EXERCISE DIRECTIONS. Quote the data below word for word, from its first line through the line containing "will pyautogui.click(x=262, y=62).", with both of those lines included.

Start DATA EXCERPTS

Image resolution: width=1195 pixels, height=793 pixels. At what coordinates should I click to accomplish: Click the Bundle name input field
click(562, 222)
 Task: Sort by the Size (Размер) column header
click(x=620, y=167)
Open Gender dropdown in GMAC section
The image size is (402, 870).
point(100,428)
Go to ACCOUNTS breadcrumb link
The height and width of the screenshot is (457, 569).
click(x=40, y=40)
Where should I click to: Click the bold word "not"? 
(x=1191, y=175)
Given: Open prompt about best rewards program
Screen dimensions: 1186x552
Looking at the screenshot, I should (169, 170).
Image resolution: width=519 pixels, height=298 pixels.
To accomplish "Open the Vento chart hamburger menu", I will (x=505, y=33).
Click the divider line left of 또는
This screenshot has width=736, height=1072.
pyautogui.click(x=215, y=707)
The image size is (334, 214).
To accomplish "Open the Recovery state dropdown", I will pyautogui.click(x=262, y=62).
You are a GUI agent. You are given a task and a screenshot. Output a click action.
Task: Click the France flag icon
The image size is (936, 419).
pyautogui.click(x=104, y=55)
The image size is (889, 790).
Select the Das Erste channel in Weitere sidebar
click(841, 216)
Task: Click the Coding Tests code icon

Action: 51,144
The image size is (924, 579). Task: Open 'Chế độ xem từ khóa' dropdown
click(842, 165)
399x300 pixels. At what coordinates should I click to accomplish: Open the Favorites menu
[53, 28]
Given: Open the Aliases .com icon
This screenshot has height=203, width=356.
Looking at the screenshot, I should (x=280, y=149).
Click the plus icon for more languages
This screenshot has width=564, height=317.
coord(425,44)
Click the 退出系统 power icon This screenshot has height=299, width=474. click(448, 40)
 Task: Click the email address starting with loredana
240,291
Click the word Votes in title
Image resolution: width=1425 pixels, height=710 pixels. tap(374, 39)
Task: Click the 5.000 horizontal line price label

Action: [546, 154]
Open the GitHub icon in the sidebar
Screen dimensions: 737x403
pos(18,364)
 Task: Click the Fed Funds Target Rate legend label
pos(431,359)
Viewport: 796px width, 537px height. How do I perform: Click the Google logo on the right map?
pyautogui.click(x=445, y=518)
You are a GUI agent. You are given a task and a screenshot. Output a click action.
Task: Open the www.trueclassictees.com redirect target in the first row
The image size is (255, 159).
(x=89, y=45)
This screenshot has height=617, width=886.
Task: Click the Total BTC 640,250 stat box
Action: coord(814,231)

End DATA EXCERPTS

CORRECT OUTPUT.
Image resolution: width=1195 pixels, height=793 pixels. At what coordinates should I click to accomplish: Click the Bundle name input field
click(562, 222)
 Task: Sort by the Size (Размер) column header
click(x=620, y=167)
Open Gender dropdown in GMAC section
The image size is (402, 870).
point(100,428)
Go to ACCOUNTS breadcrumb link
The height and width of the screenshot is (457, 569).
click(x=40, y=40)
Where should I click to: Click the bold word "not"? 
(x=1191, y=175)
Given: Open prompt about best rewards program
Screen dimensions: 1186x552
Looking at the screenshot, I should (169, 170).
Image resolution: width=519 pixels, height=298 pixels.
To accomplish "Open the Vento chart hamburger menu", I will (x=505, y=33).
Click the divider line left of 또는
This screenshot has width=736, height=1072.
pyautogui.click(x=215, y=707)
The image size is (334, 214).
To accomplish "Open the Recovery state dropdown", I will pyautogui.click(x=262, y=62).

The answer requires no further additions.